Barbie eyes the new acquisition warily.

"You're going to put that WHERE?"


----------



## CrazyAl (May 9, 2011)

Your engine bay will look so much better and less cluttered with that Warp 9 in it. 

What Motor Controller are you planning to use? 

Out of interest, what condition are the CV joints in?

Regards


----------



## swoozle (Nov 13, 2011)

We (my son and I) are building an Open ReVolt controller for it.

I have not noticed any noises from the CVs, but then there's a lot of ICE noise to mask it. We'll see.


----------



## swoozle (Nov 13, 2011)

It's been awhile, but we're making progress.

Partner (son) learning the art of oil removal..... It takes a lot of height to slide that sucker out.






















The dinosaur graveyard. Woo Hoo!








Warp 9 mated to the tranny with a CanEv adapter.

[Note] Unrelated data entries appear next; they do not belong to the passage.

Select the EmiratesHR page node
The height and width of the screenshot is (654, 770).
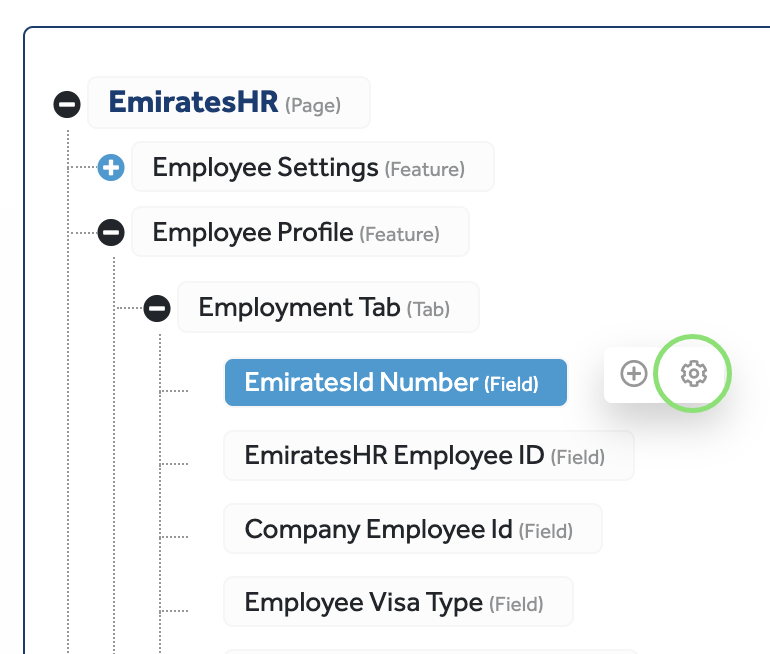(193, 103)
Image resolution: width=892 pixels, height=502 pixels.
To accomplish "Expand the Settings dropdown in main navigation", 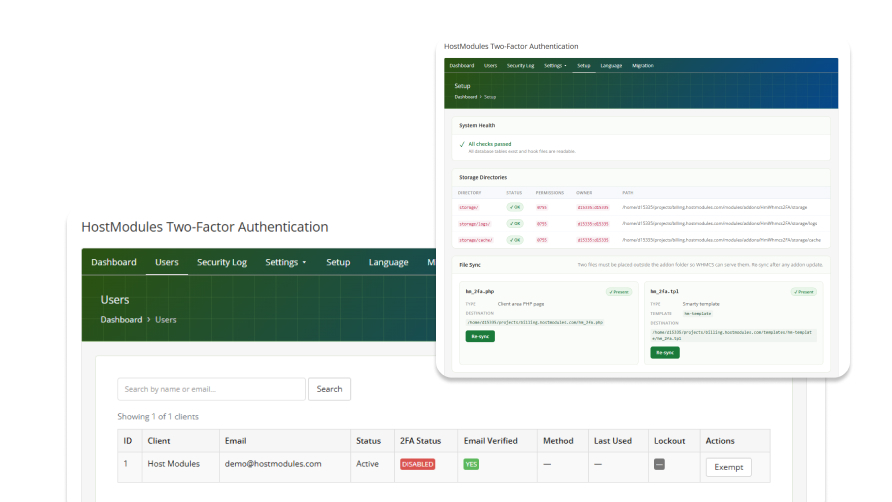I will coord(286,262).
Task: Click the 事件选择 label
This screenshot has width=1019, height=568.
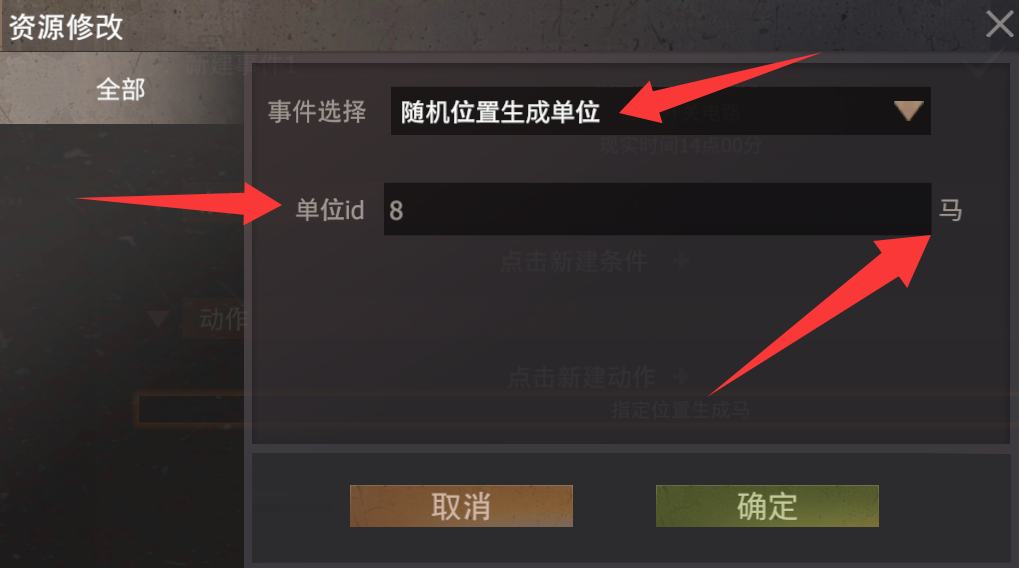Action: (x=317, y=112)
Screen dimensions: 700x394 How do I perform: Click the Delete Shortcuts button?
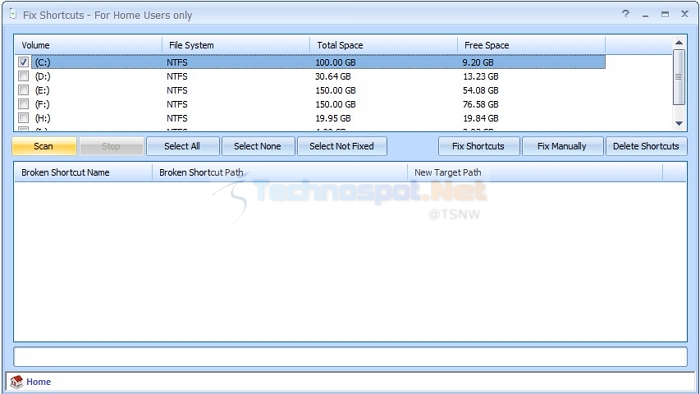[646, 146]
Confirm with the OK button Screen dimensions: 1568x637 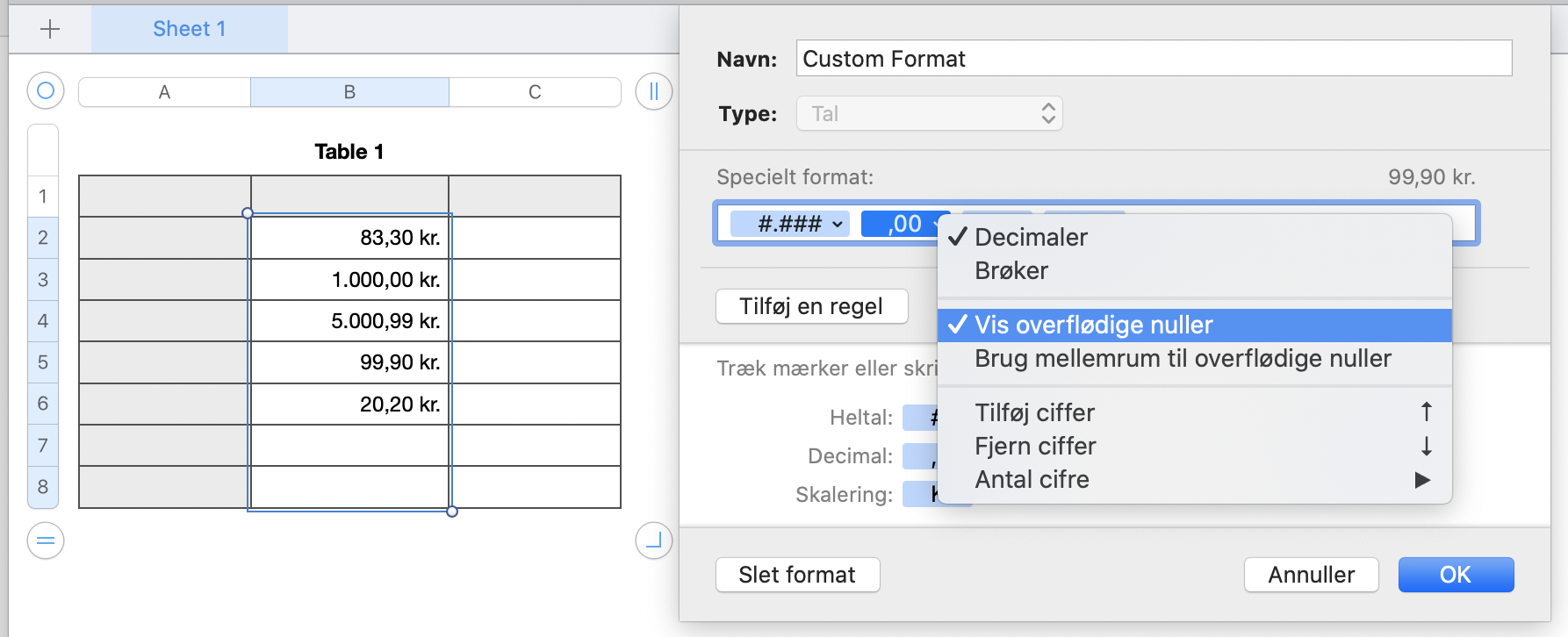click(1456, 575)
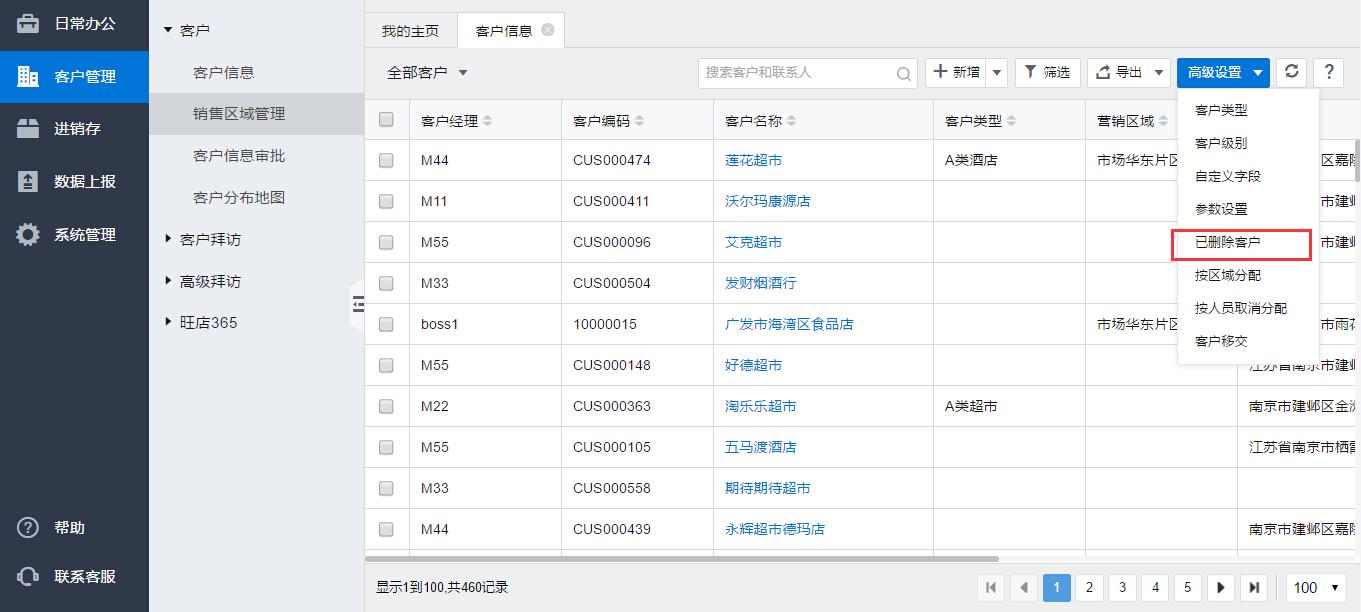Switch to the 我的主页 tab
Image resolution: width=1361 pixels, height=612 pixels.
(410, 31)

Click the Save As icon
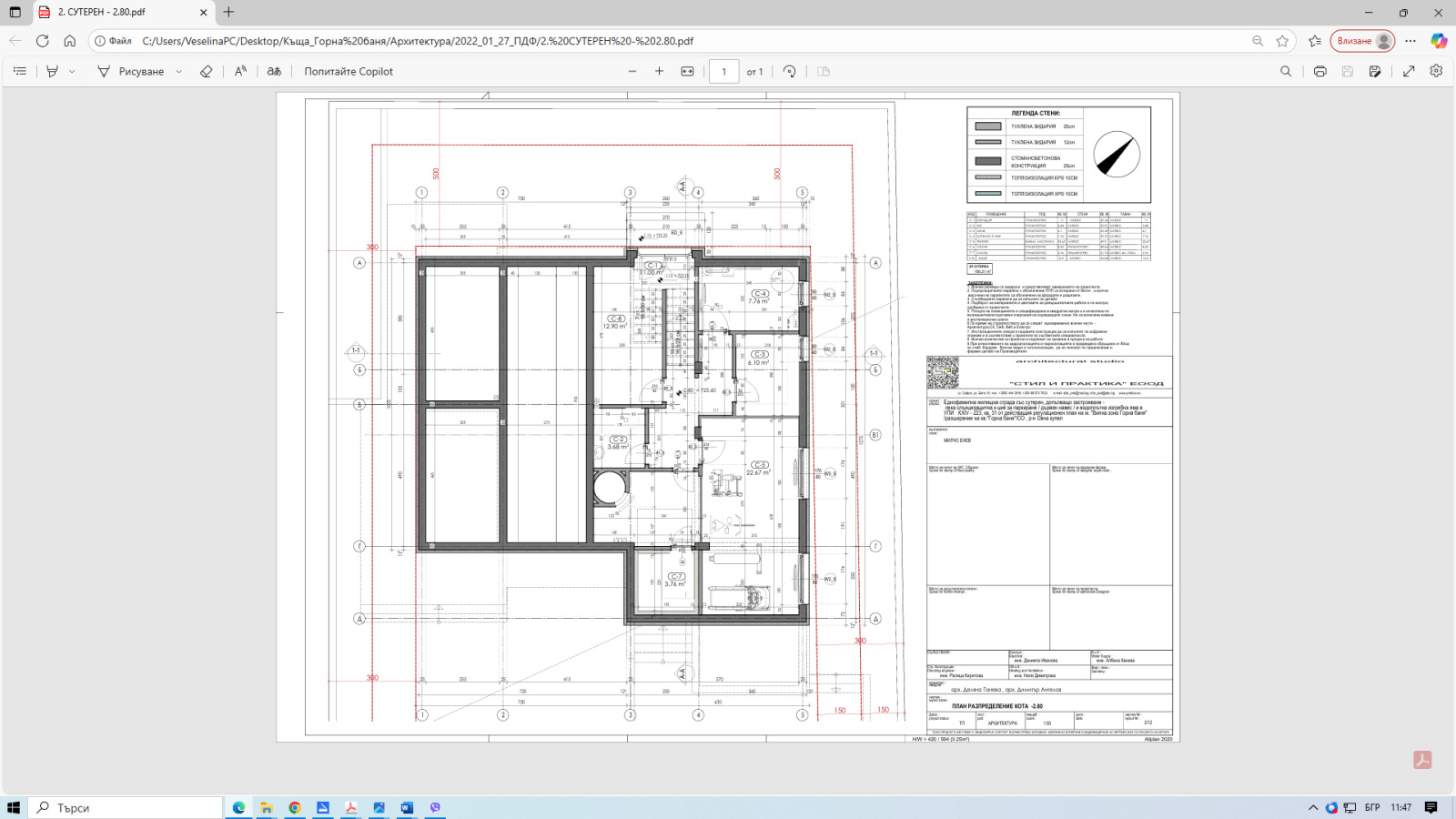(1375, 71)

On the whole it's a nice adapter, but it's got a couple of places where it doesn't fit the bellhousing....








Here...








and here








The latter is going to be kind of a bitch to cover.


----------



## Ziggythewiz (May 16, 2010)

You're painting that thing pink, right?

My daughter will probably need one in about 12 years...


----------



## Salty9 (Jul 13, 2009)

swoozle said:


> I
> 
> On the whole it's a nice adapter, but it's got a couple of places where it doesn't fit the bellhousing....
> View attachment 12341
> ...


As a WAS use aluminum sheet to make a cover to fit the bell housing and sandwich it between the adapter and bell housing. Of course, you would have to use appropriate sealing material.


----------



## Duncan (Dec 8, 2008)

Salty9 said:


> As a WAS use aluminum sheet to make a cover to fit the bell housing and sandwich it between the adapter and bell housing. Of course, you would have to use appropriate sealing material.



Hi Salty
Why would you want to seal it?

Most bellhousings are effectively open - you normally have a telltale hole at the bottom specifically to let the oil out if an engine or gearbox seal leaks
Just to warn you that you have a problem

You don't want pebbles in there! but otherwise why worry?


----------



## Salty9 (Jul 13, 2009)

Duncan,

I said appropriate because I didn't know. I guess in this case nothing is appropriate.


----------



## swoozle (Nov 13, 2011)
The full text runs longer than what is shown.